"""

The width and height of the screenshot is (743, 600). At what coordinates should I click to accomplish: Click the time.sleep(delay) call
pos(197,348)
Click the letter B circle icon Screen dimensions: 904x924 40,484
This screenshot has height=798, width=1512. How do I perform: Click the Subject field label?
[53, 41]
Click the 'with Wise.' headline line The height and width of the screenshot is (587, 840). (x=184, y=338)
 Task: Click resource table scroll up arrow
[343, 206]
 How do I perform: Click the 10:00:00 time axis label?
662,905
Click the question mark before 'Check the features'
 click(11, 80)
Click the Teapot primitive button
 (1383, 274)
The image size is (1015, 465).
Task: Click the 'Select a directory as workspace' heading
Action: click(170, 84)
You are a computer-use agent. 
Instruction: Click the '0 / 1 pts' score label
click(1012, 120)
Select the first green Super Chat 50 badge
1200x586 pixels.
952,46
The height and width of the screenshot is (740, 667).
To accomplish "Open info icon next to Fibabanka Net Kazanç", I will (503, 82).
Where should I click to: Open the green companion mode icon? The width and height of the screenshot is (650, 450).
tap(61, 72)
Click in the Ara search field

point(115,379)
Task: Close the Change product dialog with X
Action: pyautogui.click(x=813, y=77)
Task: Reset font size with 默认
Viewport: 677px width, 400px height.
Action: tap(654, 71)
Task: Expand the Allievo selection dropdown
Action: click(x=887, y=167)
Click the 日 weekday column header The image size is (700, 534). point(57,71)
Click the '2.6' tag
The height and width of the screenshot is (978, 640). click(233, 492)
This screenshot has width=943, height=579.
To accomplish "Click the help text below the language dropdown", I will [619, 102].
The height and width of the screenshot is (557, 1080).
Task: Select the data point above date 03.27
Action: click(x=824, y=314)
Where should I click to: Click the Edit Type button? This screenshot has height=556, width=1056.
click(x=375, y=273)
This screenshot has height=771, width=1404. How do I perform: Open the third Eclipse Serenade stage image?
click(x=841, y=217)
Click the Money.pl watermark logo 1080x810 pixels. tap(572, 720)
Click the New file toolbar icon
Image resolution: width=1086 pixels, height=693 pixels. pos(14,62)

"""

### HOW TO COMPLETE THIS TASK
Give the records again, complete and exact.

### SOLVED PROBLEM
The width and height of the screenshot is (743, 600). At what coordinates should I click to accomplish: Click the time.sleep(delay) call
pos(197,348)
Click the letter B circle icon Screen dimensions: 904x924 40,484
This screenshot has height=798, width=1512. How do I perform: Click the Subject field label?
[53, 41]
Click the 'with Wise.' headline line The height and width of the screenshot is (587, 840). (x=184, y=338)
 Task: Click resource table scroll up arrow
[343, 206]
 How do I perform: Click the 10:00:00 time axis label?
662,905
Click the question mark before 'Check the features'
 click(11, 80)
Click the Teapot primitive button
 (1383, 274)
The image size is (1015, 465).
Task: Click the 'Select a directory as workspace' heading
Action: click(170, 84)
You are a computer-use agent. 
Instruction: Click the '0 / 1 pts' score label
click(1012, 120)
Select the first green Super Chat 50 badge
1200x586 pixels.
952,46
The height and width of the screenshot is (740, 667).
To accomplish "Open info icon next to Fibabanka Net Kazanç", I will (503, 82).
Where should I click to: Open the green companion mode icon? The width and height of the screenshot is (650, 450).
tap(61, 72)
Click in the Ara search field

point(115,379)
Task: Close the Change product dialog with X
Action: pyautogui.click(x=813, y=77)
Task: Reset font size with 默认
Viewport: 677px width, 400px height.
Action: tap(654, 71)
Task: Expand the Allievo selection dropdown
Action: click(x=887, y=167)
Click the 日 weekday column header The image size is (700, 534). point(57,71)
Click the '2.6' tag
The height and width of the screenshot is (978, 640). click(233, 492)
This screenshot has width=943, height=579.
To accomplish "Click the help text below the language dropdown", I will [619, 102].
The height and width of the screenshot is (557, 1080).
Task: Select the data point above date 03.27
Action: click(x=824, y=314)
Where should I click to: Click the Edit Type button? This screenshot has height=556, width=1056.
click(x=375, y=273)
This screenshot has height=771, width=1404. How do I perform: Open the third Eclipse Serenade stage image?
click(x=841, y=217)
Click the Money.pl watermark logo 1080x810 pixels. tap(572, 720)
Click the New file toolbar icon
Image resolution: width=1086 pixels, height=693 pixels. pos(14,62)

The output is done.